26/05/2014

Dupla mastectomia feita sem indicação em 70% dos casos

Redação do Diário da Saúde

Sobretratamentos

Crescem os alertas de parte da comunidade científica mais preocupada com alguns descaminhos tomados pelas práticas envolvendo o câncer de mama.

Com um mau uso da bandeira da prevenção, e amparados em uma mídia pouco preparada para avaliar os resultados dos estudos médicos, o que se tem visto é uma divulgação de procedimentos médicos sem embasamento científico, muitas vezes colocando as mulheres em situações de risco desnecessários.

O alerta agora está sendo feito pela equipe da Dra Sarah Hawley, da Escola de Medicina da Universidade de Michigan (EUA), mas envolvendo não exames preventivos, e sim cirurgias radicais, eventualmente oferecidas como "preventivas".

Segundo a equipe, muitas mulheres diagnosticadas com câncer em uma mama estão sendo submetidas à mastectomia profilática contralateral (MPC) para remover os dois seios, embora poucas dentre elas tenham um risco clinicamente significativo de desenvolver câncer em ambos os seios.

O problema parece ter aumentado depois que a atriz Angelina Jolie anunciou a retirada dos dois seios por ser portadora de uma mutação genética que a colocaria em uma situação de "risco aumentado".

Mastectomia profilática contralateral

A Sociedade de Oncologia Cirúrgica sugere que a MPC (mastectomia profilática contralateral) seja considerada uma opção para uma minoria de pacientes com maior risco médio de desenvolver câncer nas duas mamas, especialmente pacientes com uma mutação genética ou histórico familiar forte, com pelo menos duas parentes de primeiro grau já tendo sofrido do problema.

O grupo realizou uma pesquisa com 2.290 mulheres diagnosticadas com câncer de mama, acompanhando-as durante quatro anos.

A maioria das pacientes (68,9%) que se submeteu à MPC não apresentava os fatores de risco genéticos ou familiares.

Entre as mulheres que retiraram os dois seios, 80% afirmaram que fizeram o procedimento para evitar o câncer de mama na outra mama.

Segundo a equipe da Dra. Sarah, contudo, a remoção da outra mama não tem demonstrado aumento na sobrevivência das pacientes.

Decisão das pacientes?

"A taxa crescente de MPC tem motivado alguns cirurgiões a questionar se executar uma cirurgia ampla que não é clinicamente indicada seria justificado para reduzir o medo de recorrência da doença. Uma maior atenção dos cirurgiões, juntamente com ferramentas de decisão dirigidas às pacientes para ajudar no fornecimento de informações de riscos e benefícios, e para facilitar a discussão, poderiam reduzir a possibilidade de sobretratamento no câncer de mama,", dizem a Dra. Sarah e colegas no artigo publicado na revista JAMA Surgery.

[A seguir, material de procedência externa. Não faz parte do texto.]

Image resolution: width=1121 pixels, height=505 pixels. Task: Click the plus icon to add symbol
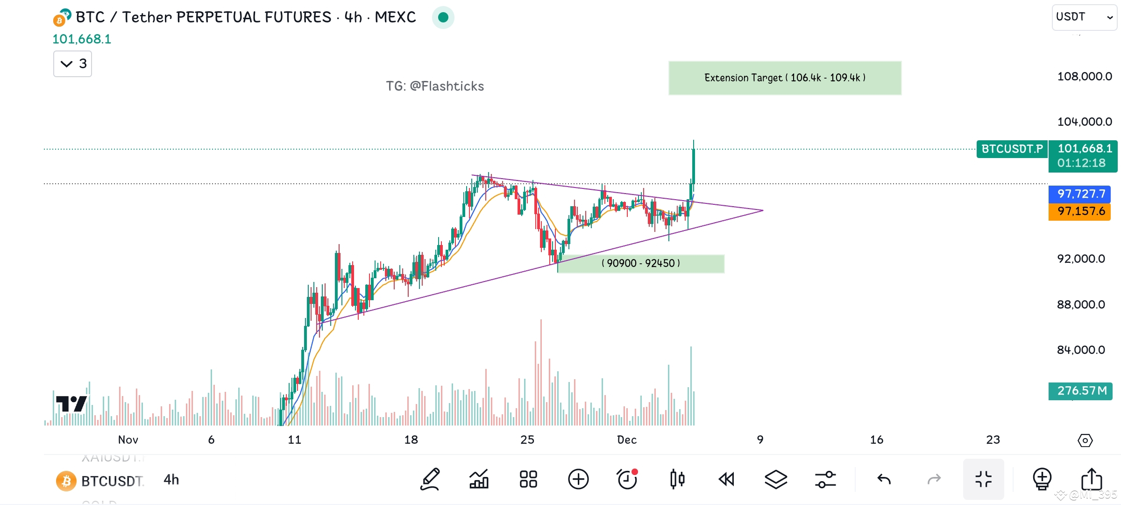[579, 479]
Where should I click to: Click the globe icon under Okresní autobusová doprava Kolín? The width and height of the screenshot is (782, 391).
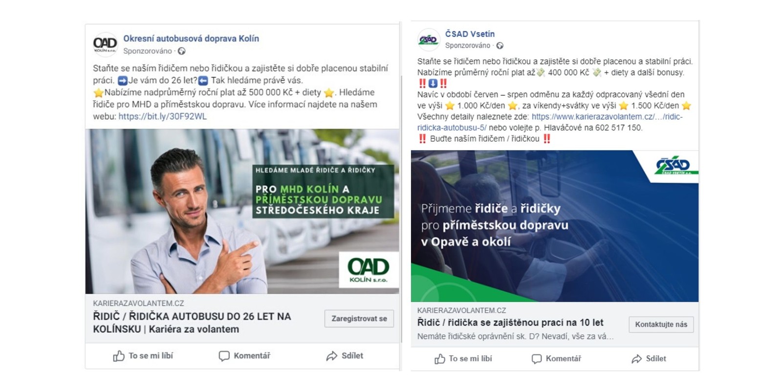click(182, 51)
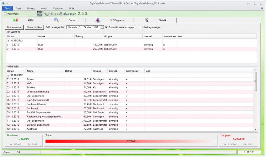Viewport: 266px width, 157px height.
Task: Click the ribbon collapse arrow at top right
Action: click(262, 8)
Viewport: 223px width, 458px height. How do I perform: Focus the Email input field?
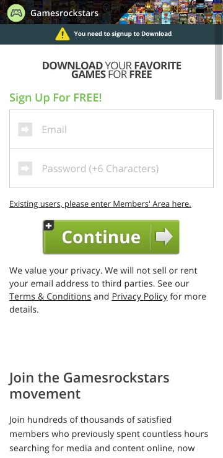coord(112,129)
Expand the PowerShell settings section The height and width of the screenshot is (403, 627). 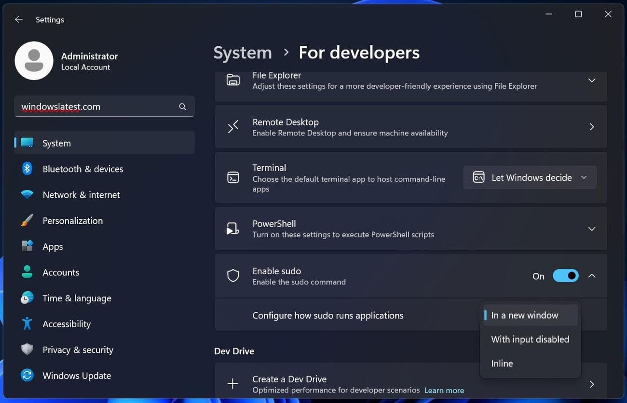point(591,228)
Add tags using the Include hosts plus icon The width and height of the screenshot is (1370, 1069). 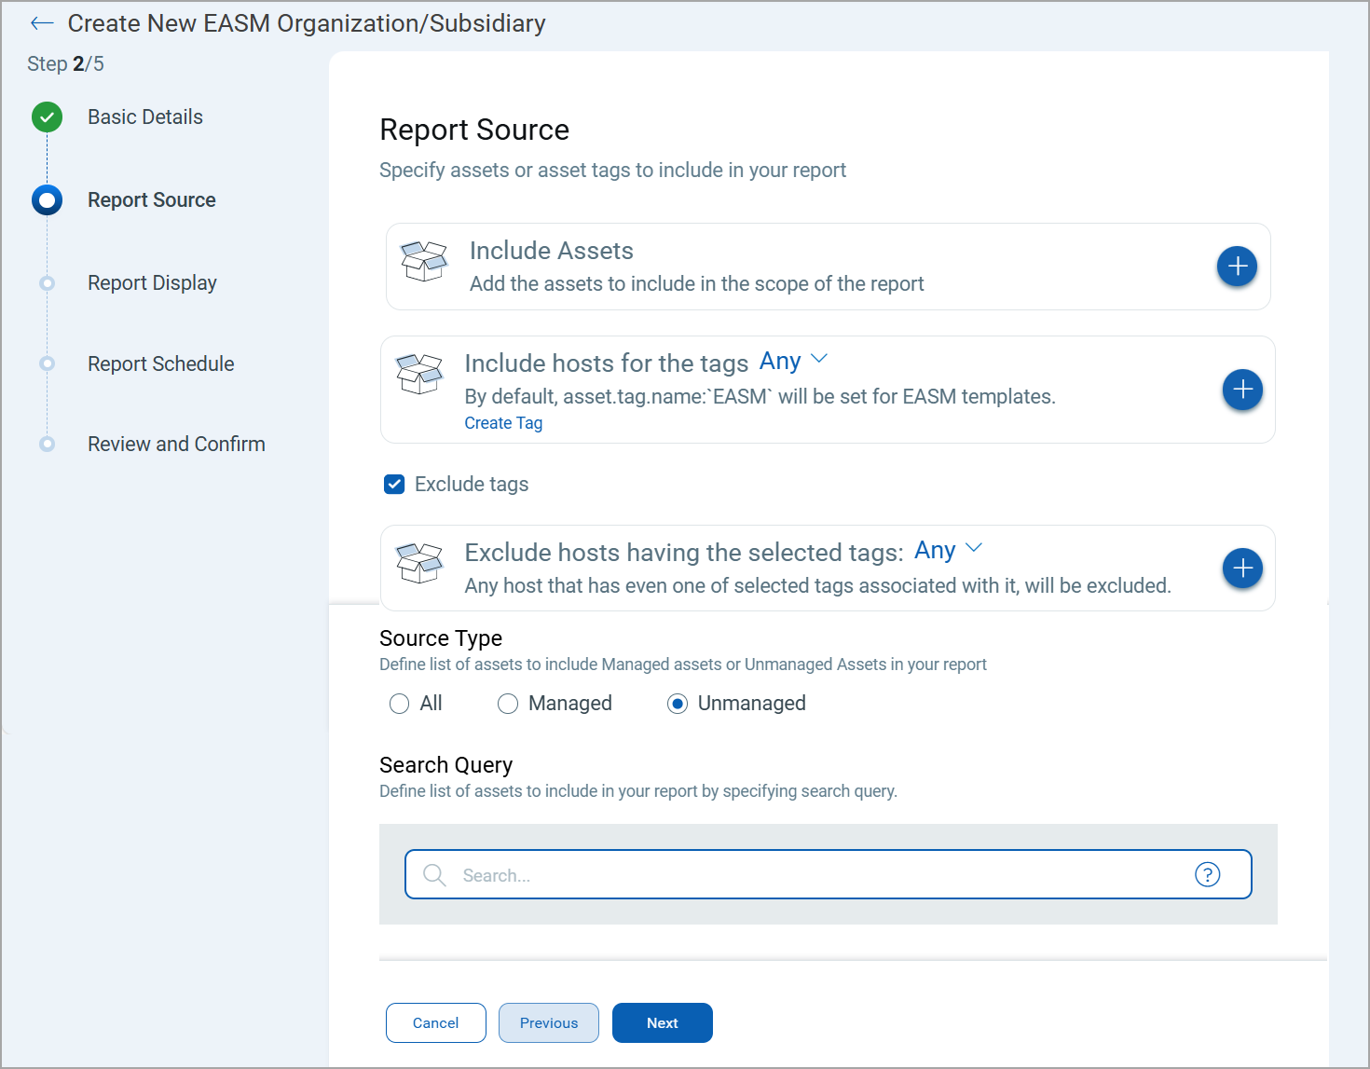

O que surpreende, mesmo neste estudo que alerta as mulheres para conversar com seus médicos e discutir seus casos particulares, é que os pesquisadores passam todo o ônus do sobretratamento para as pacientes, usando termos como "As mulheres decidiram realizar a cirurgia", e não algo como "As mulheres receberam de seus médicos a indicação da cirurgia".

A própria revista médica emitiu uma opinião editorial sobre o tema e os resultados deste novo estudo.

"A tomada de decisão envolvendo a prevenção do câncer de mama, com relação à MPC em particular, oferece uma oportunidade para incentivar uma abordagem de decisão compartilhada e com assistência [às mulheres]. Não apenas os prós e contras de diferentes opções de tratamento devem ser comunicados, mas é preciso levar em consideração as circunstâncias e as percepções pessoais da paciente, ao mesmo tempo levando em conta a ansiedade e as preocupações sobre a recorrência do câncer de mama e uma nova doença primária (e a distinção entre as duas). Encontrar o equilíbrio para esse problema, assim como o próprio processo de decisão, deve ser uma meta compartilhada igualmente por médicos e pacientes," diz o editorial, assinado pela Dra. Shoshana Rosenberg.